With our hike booked, we decided to extend our time to enjoy an overnight boat trip on Doubtful Sound. That is where we begin our Fiordland journey once again.

Doubtful Sound: Patea the place of silence

Māori first named the sound Patea translating to “the place of silience”. Its other name, ‘Doubtful’ comes from James Cook who named the area Doubtful Harbour because he was doubtful that it was wide enough for his boat to tack through and he passed it by. Today most refer to the area as Doubtful Sound although it is actually a fjord, a narrow valley carved by ancient glacier rivers of ice. The narrow waterways flanked by steep imposing mountains on both sides creates quite a dramatic landscape.

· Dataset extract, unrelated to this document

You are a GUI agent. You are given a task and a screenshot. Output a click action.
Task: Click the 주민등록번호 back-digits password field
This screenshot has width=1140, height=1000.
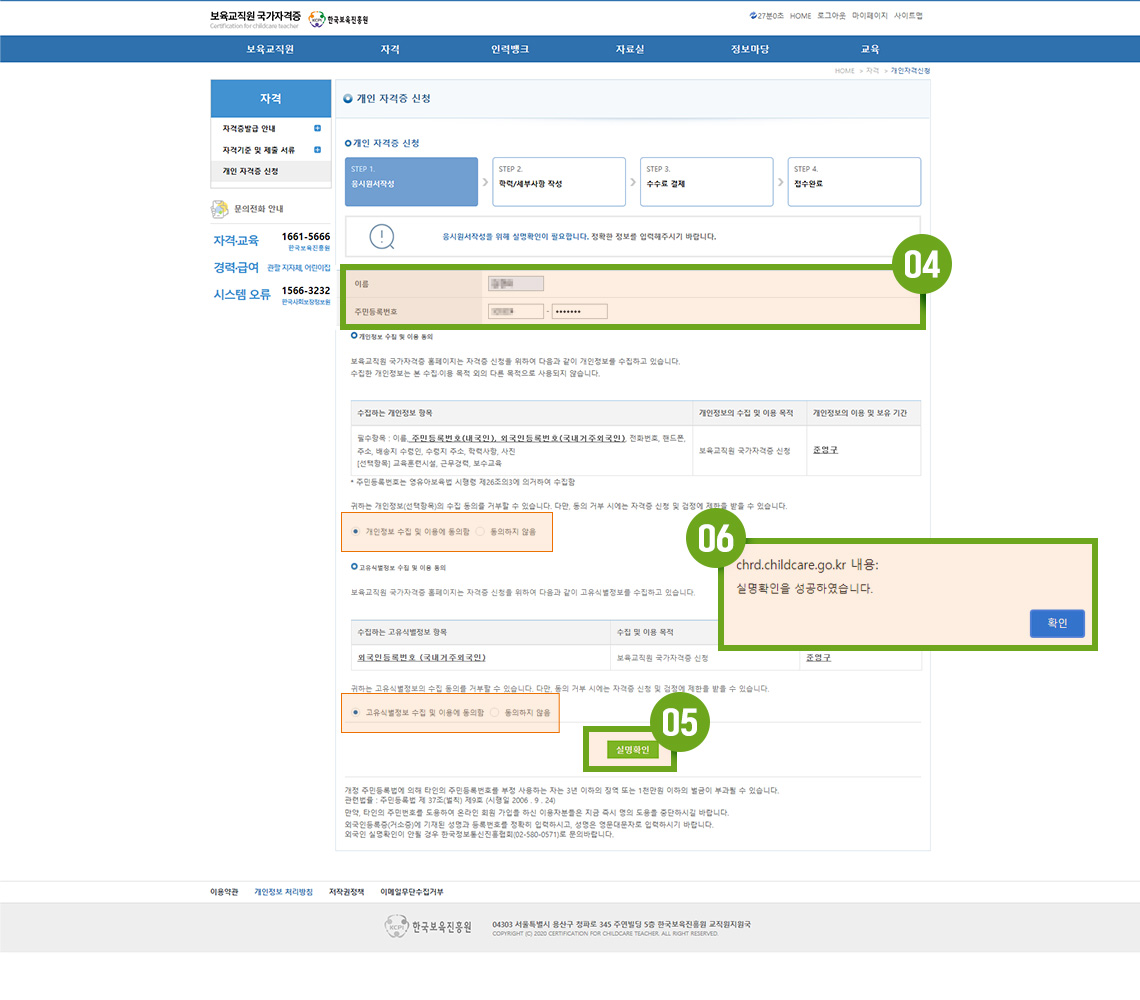click(x=579, y=312)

Today, the original name of Patea seems more appropriate as very few boats make the journey to the fjord and there is no settlement within 200km in all directions.

Only two commercial boats have permits for overnight trips on the fjord. Real Journey’s has a large yacht accommodating 72 people with full service meals and licensed bar. We chose Fiordland Expeditions, a much more intimate boat accommodating only 12 people with a single chef serving up delicious cuisine.

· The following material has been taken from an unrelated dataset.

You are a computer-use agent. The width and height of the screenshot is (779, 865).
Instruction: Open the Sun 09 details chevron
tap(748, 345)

Getting to the sound is quite a journey in itself.  We traveled by car to the tiny settlement of Manapouri where we boarded a large boat with both the Real Journey’s overnighters and day trippers. After a 1 hour trip across the lake we took a small van winding over a steep pass to our boat.



The hydrology of the fjord is unusual as it contains two distinct layers of water, one saline and the other freshwater from glacial melt, rain runoff, and the nearby hydroplant release.  Typically this area supports large numbers of bottlenose dolphins, but after a heavy rain period and due to some recent adjustments to the hydrodamn, the numbers were in decline.  Unfortunately for us we saw only one lone dolphin. Apparently he is a rare one to be away from a pod.

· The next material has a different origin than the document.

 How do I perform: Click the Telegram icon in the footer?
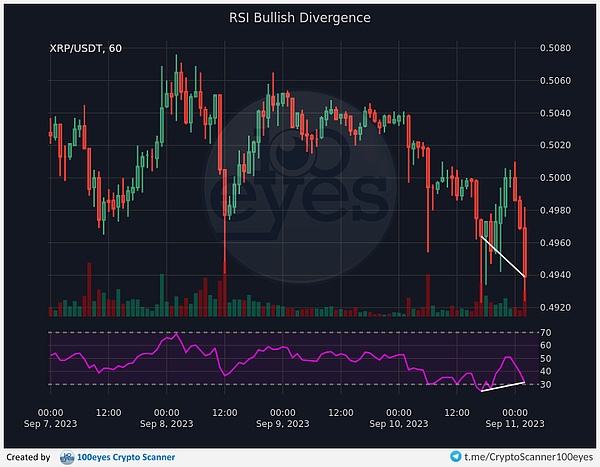click(x=457, y=456)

The low dolphin numbers were not indicative of the fish population. There are so many fish in the sound that it usually takes just seconds to feel a tug on your line. It was so fun to be able to catch our own dinner for the evening.  Bri was able to reel in the greatest catches.




Between fishing and kayaking most of the day was spent simply exploring the arms of the fjord, admiring its beauty.  The calm, sunny day reflected the landscape in perfect symmetry.



Despite the rainless day, many of the waterfalls continued to flow. We would get close to  feel the cool mist between warming back up in the sun. Every so often a rainbow would reflect in the mist.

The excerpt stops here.